The 14-day ceasefire between Iran and the United States and Israel has given global energy markets a tentative recovery timeline: most of the 11 million barrels per day in curtailed Gulf oil production could resume within two weeks, but the last barrels will take months and Qatar's full liquefied natural gas (LNG) capacity will not be restored for years, according to Wood Mackenzie, the energy research and consultancy firm.
The assessment, published on April 9, maps the sequence of supply restoration across crude, refining and LNG under what the firm describes as a potential best-case scenario. Wood Mackenzie's base case, first published on March 2, anticipated a short conflict ending by mid-April with supply returning to pre-war levels by July. Direct talks between Iran and the United States are due to begin this weekend in Pakistan.
The stakes extend well beyond the Persian Gulf. The conflict has reshaped trade flows and price expectations for producers with access to Atlantic export routes that bypass the Strait of Hormuz and the Suez Canal, notably Argentina's Vaca Muerta formation, one of the world's largest shale plays, where the surge in Brent has strengthened the investment case for LNG and crude export infrastructure under development.
Oil Supply Could Return Faster Than LNG
Around half of the shut-in upstream production could restart within days if the Strait of Hormuz is confirmed transitable, Wood Mackenzie estimates. Up to three quarters could be back online within two weeks. More than 120 million barrels of crude currently stored on vessels could reach Europe within two to three weeks and North Asia within four weeks.
The final tranche of production will require well interventions and optimization of facilities from wellhead through gas plants, water systems and export logistics, a process the firm expects to stretch over months.
Gulf refineries are better positioned. Facilities in Saudi Arabia, the UAE, Kuwait, Iraq and Iran have continued operating through the conflict to meet local demand of approximately 7 million b/d. Infrastructure damage across the refining complex has been limited, and utilization rates could ramp back up within weeks.
Qatar LNG Recovery Measured in Years, Not Months
The conflict took 77 million tonnes per annum (MTPA) of LNG capacity offline, equivalent to 20% of global supply. Wood Mackenzie assumes up to three days to bring wells back onstream and a seven-day ramp-up per train. If production begins restarting in early May, the 41-MTPA North site at Ras Laffan Industrial City, Qatar's main LNG and petrochemical export hub, could reach full service by July.

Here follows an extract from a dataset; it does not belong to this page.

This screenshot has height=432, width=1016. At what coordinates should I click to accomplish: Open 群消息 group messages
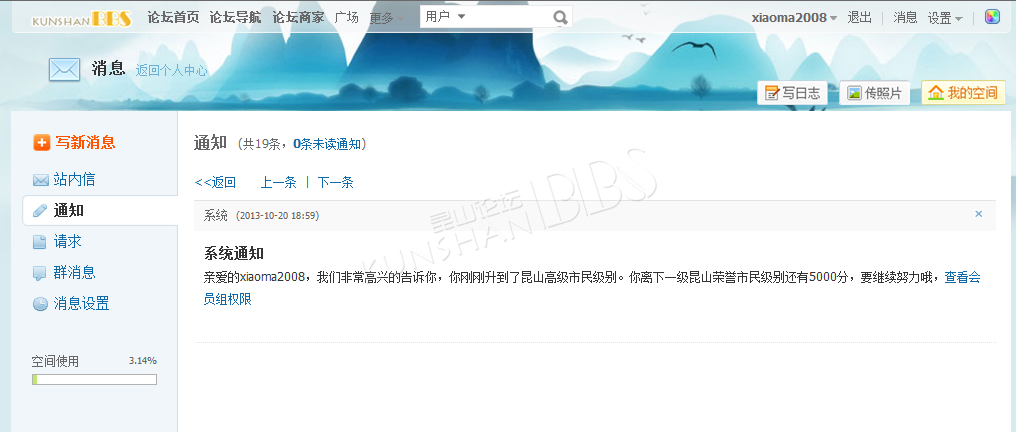(75, 273)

The South site presents a longer timeline. Damage to two trains with a combined capacity of 12.8 MTPA will require repairs that prevent Qatar from returning to full pre-war LNG output for several years. Wood Mackenzie has also pushed back the expected first cargo from Qatar's North Field East expansion from November 2026 to August 2027, extending market tightness through next year. The consultancy does not expect global capacity additions to deliver substantially lower LNG prices until 2028, when the long-anticipated shift to oversupply may finally materialize.

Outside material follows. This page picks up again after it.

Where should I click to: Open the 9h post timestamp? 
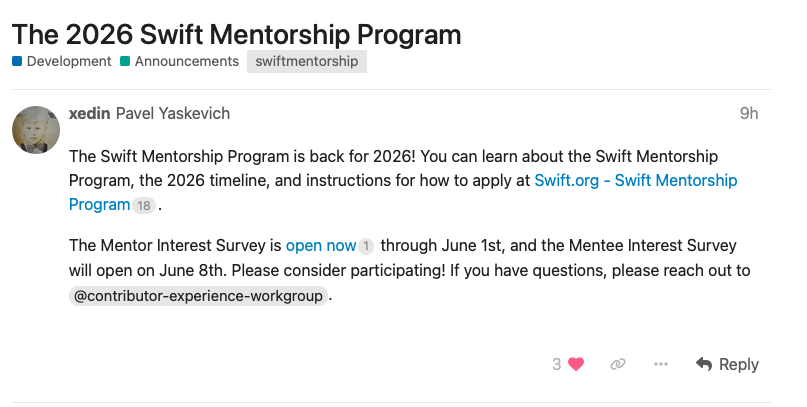(749, 113)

The delayed Qatari ramp-up has implications for emerging LNG exporters. Argentina's phased LNG export initiative, the Argentina LNG project led by YPF, Argentina's state-controlled oil and gas company, in partnership with ENI, the Italian energy company, and XRG, ADNOC's international investment arm, stands to benefit from a tighter-than-expected market window through 2027 should final investment decision (FID) timelines hold.
Asian LNG imports fell 5% year-on-year in March as demand destruction among price-sensitive buyers took hold, even before the full effect of lost Qatari supply was felt. Wood Mackenzie projects the war's impact will reduce Asian LNG demand by 10 MTPA in 2026 compared with 2025.
Price Outlook Hinges on Ceasefire Durability
Wood Mackenzie's latest forecast sees Brent crude averaging $89 per barrel in the second quarter before slipping below $75 in the third quarter and under $70 into the first quarter of 2027. The firm projects Brent stabilizing at an average of $65 per barrel for full-year 2027, with ample supply in the market. That new equilibrium sits $4 to $5 per barrel above the pre-war forecast, reflecting a higher risk premium and the need to refill depleted inventories.
Even the base-case recovery leaves Brent well above the $36 to $45 per barrel breakeven range that most Vaca Muerta producers have reported, sustaining the margin cushion that has underpinned the current investment cycle under Argentina's Large Investment Incentive Regime (RIGI).
The downside scenario is severe. If the ceasefire collapses, Wood Mackenzie expects Brent to resume its climb. Sustained prices above $90 per barrel through 2026 would cut global GDP growth from the pre-war forecast of 2.5% to below 2%, pushing the United States and the EU toward recession. At $100, growth could slow to 1.7%. At $200, the global economy could contract by 0.5%.
The ceasefire agreement has already been tested within its first 24 hours, tempering initial optimism.